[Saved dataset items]
(begin)

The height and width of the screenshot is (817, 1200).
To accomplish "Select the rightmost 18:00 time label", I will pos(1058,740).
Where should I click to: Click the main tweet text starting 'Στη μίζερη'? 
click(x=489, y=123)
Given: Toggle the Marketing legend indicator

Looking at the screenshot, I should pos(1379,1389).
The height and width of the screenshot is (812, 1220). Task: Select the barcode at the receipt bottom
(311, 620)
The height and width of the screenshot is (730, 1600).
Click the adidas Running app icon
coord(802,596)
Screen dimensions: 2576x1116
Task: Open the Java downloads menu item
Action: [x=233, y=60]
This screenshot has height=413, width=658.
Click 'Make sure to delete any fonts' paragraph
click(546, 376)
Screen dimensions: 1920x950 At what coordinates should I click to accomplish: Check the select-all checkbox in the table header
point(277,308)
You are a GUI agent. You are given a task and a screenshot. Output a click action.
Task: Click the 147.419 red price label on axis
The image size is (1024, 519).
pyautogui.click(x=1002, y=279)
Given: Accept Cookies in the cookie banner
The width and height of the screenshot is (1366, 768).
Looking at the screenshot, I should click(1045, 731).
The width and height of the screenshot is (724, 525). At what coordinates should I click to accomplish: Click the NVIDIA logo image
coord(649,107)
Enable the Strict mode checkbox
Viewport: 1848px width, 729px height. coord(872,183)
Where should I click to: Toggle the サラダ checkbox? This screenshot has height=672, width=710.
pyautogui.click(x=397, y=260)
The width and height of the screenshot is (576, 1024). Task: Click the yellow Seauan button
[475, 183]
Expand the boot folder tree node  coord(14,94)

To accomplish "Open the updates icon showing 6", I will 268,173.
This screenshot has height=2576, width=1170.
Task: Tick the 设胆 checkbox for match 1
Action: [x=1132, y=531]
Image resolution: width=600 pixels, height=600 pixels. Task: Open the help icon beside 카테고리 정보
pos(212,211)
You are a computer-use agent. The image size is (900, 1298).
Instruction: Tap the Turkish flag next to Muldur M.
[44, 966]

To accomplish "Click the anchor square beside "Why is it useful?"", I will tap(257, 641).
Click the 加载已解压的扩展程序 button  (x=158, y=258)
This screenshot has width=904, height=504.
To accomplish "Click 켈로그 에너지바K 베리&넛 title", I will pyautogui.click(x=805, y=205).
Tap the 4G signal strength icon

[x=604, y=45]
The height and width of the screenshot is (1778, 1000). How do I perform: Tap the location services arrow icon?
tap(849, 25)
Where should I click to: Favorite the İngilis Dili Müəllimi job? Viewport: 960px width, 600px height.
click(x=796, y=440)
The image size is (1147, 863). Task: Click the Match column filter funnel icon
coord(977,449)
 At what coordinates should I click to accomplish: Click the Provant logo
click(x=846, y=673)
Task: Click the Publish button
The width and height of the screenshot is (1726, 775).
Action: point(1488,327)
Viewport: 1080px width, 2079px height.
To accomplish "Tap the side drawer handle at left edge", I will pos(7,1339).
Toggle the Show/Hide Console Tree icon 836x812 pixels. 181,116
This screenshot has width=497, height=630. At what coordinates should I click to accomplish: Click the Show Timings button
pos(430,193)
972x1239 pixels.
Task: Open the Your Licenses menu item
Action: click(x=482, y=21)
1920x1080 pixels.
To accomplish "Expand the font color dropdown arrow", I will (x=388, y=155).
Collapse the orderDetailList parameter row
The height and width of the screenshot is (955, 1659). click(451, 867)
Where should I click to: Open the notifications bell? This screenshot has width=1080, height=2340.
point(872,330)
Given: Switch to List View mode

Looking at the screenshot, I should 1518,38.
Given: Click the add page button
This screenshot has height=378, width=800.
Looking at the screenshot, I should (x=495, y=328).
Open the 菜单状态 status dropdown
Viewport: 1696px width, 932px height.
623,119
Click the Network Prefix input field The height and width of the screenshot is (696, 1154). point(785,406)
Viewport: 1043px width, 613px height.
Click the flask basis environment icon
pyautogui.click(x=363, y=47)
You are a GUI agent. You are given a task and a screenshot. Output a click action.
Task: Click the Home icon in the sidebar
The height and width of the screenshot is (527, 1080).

(end)

* _WHAT YOU WILL DO_: Update the entries from the line with "Image resolution: width=600" to the line with "Click the 加载已解压的扩展程序", both included, by changing "help icon" to "question-mark icon" and leaving everything else as it is. Reproduce only those lines.

* _RESPONSE BELOW_:
Image resolution: width=600 pixels, height=600 pixels. Task: Open the question-mark icon beside 카테고리 정보
pos(212,211)
You are a computer-use agent. The image size is (900, 1298).
Instruction: Tap the Turkish flag next to Muldur M.
[44, 966]

To accomplish "Click the anchor square beside "Why is it useful?"", I will tap(257, 641).
Click the 加载已解压的扩展程序 button  (x=158, y=258)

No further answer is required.